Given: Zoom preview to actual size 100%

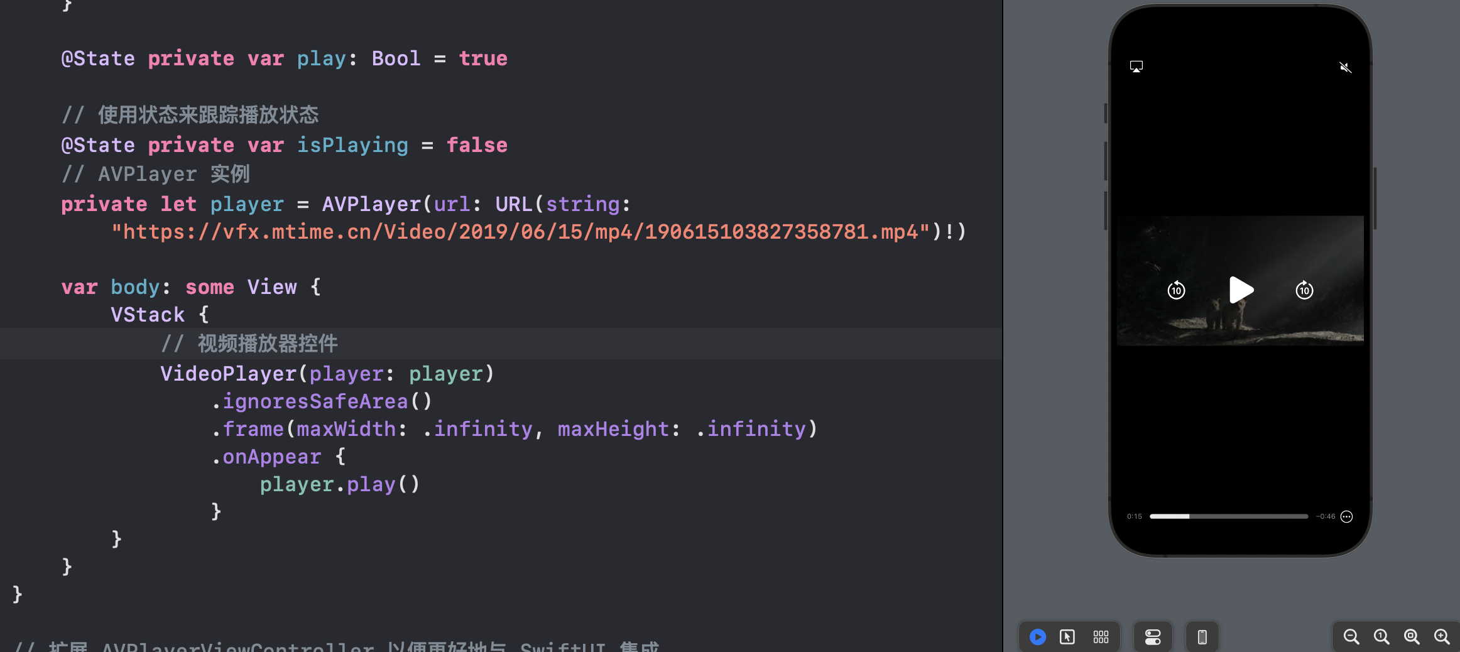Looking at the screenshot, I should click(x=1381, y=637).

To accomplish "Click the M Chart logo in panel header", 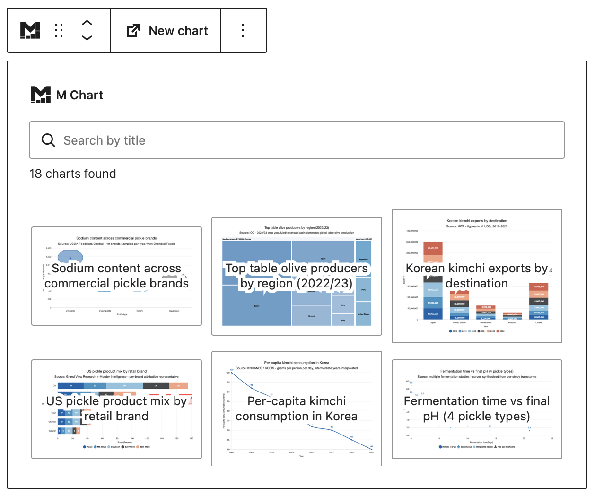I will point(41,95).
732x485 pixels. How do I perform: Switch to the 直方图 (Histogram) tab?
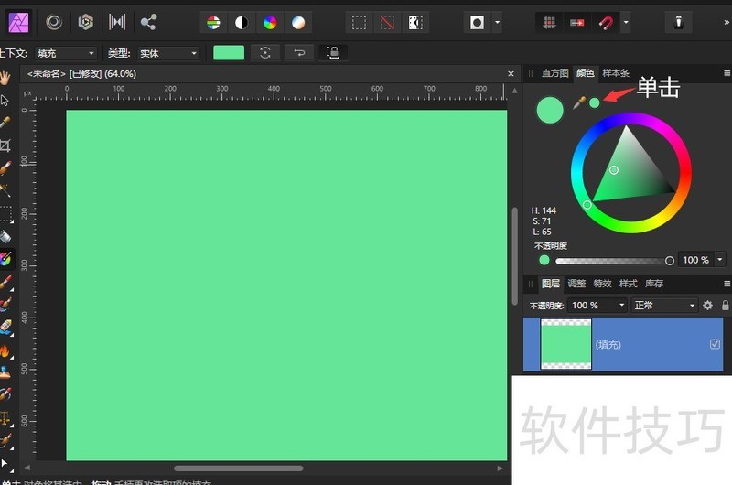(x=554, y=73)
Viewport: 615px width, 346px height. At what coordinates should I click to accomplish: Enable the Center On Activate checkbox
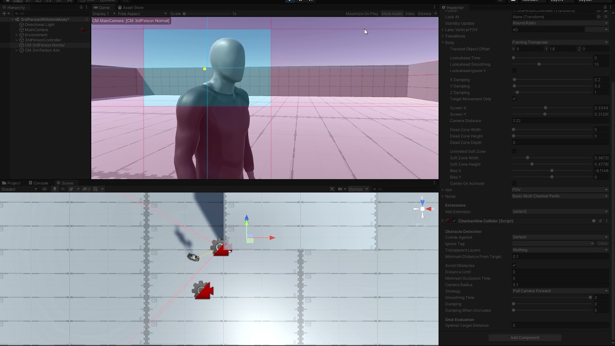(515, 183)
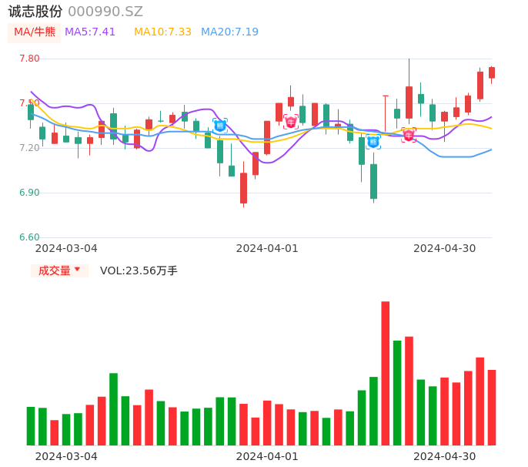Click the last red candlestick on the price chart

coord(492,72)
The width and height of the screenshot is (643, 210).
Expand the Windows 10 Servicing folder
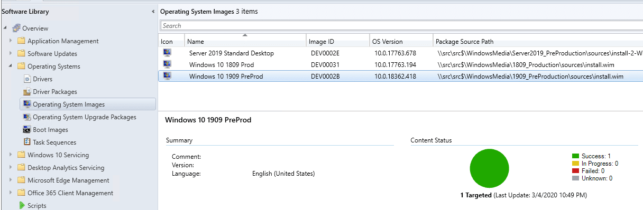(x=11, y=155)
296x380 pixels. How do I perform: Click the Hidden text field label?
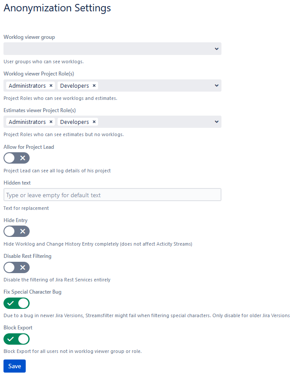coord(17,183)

------------------------

Problem requirements:
Please list every line of the records that contains the word "perform".

Task response:
732x485 pixels. How do I perform: Switch to the 直方图 (Histogram) tab?
296x380 pixels. How do I perform: Click the Hidden text field label?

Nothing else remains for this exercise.